* _Data listing_
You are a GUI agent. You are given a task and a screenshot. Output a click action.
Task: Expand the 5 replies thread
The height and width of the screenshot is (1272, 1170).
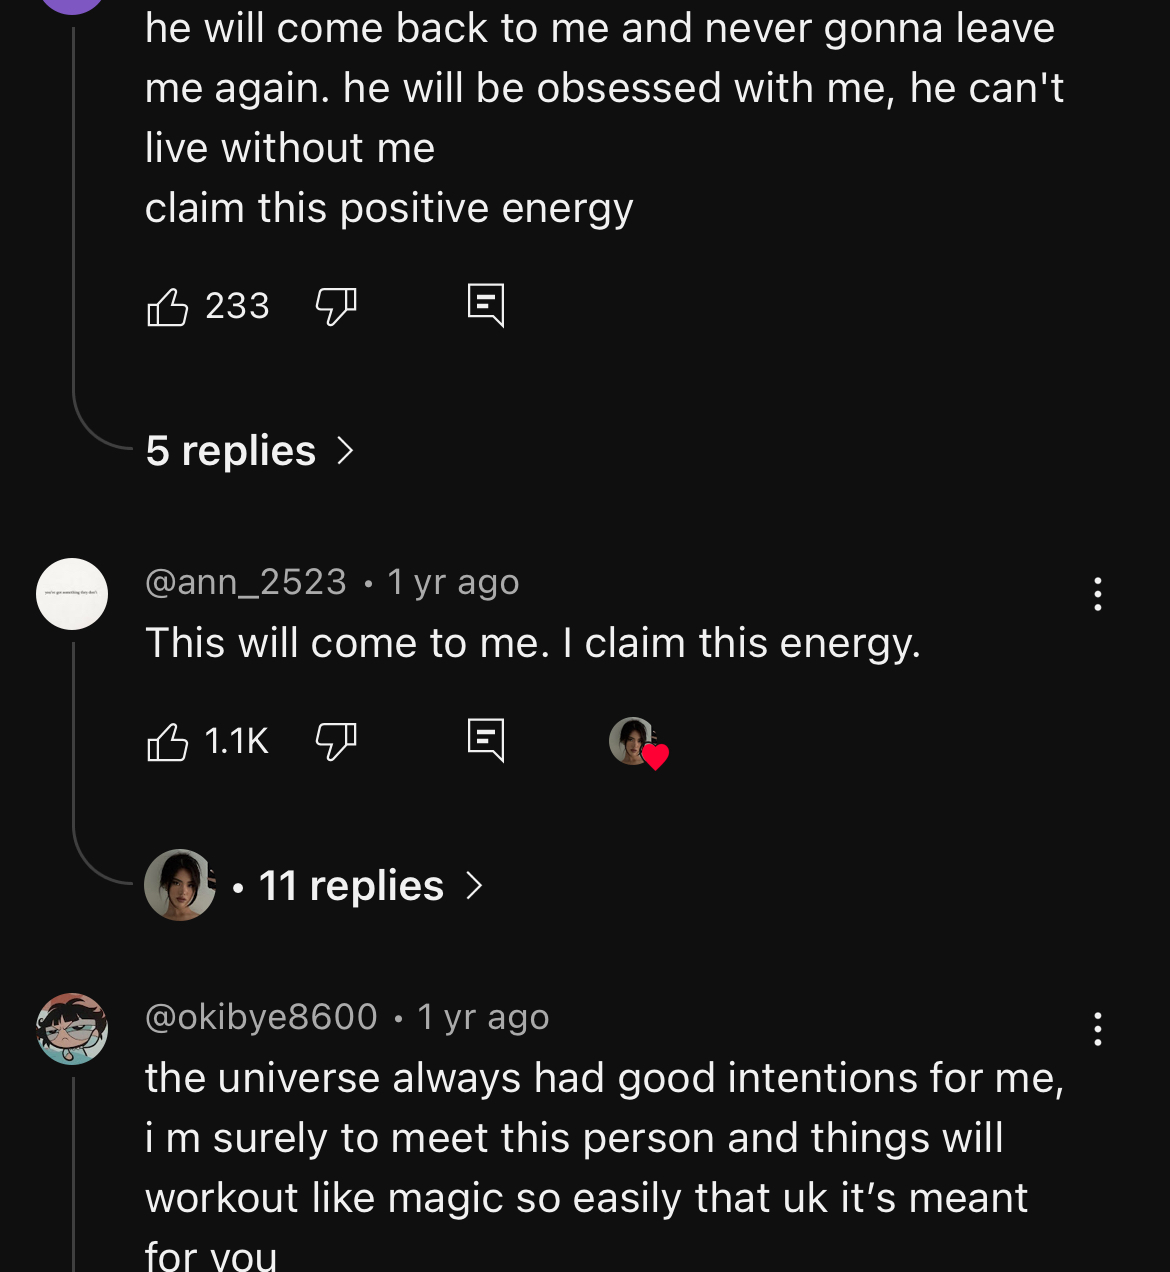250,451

--

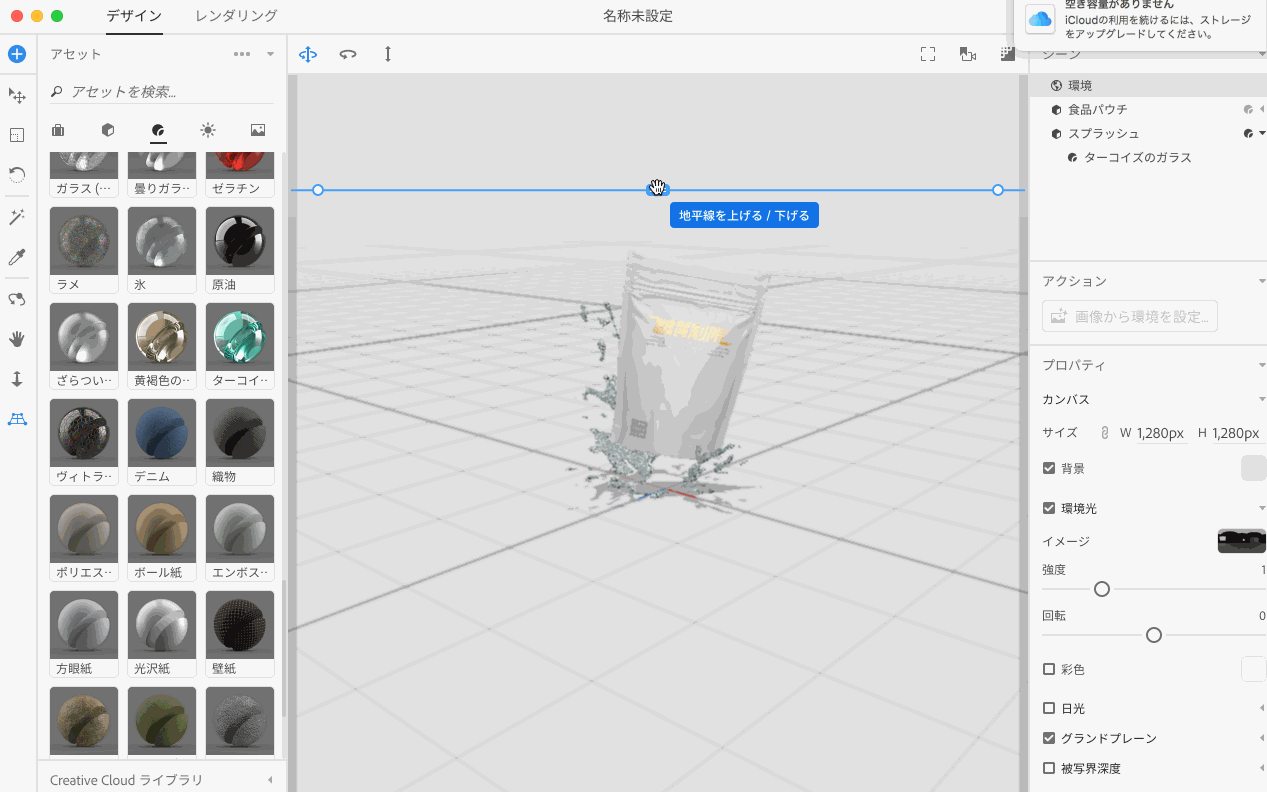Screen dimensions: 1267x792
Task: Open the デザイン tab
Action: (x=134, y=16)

* _Goal_
Set out everything in the listing from the line containing "Screen dimensions: 1267x792" down to the line containing "Action: (x=134, y=16)", both included, as a numbered list with blank lines skipped. Leave out the pictures.

* _Reply to the task_
1. Screen dimensions: 1267x792
2. Task: Open the デザイン tab
3. Action: (x=134, y=16)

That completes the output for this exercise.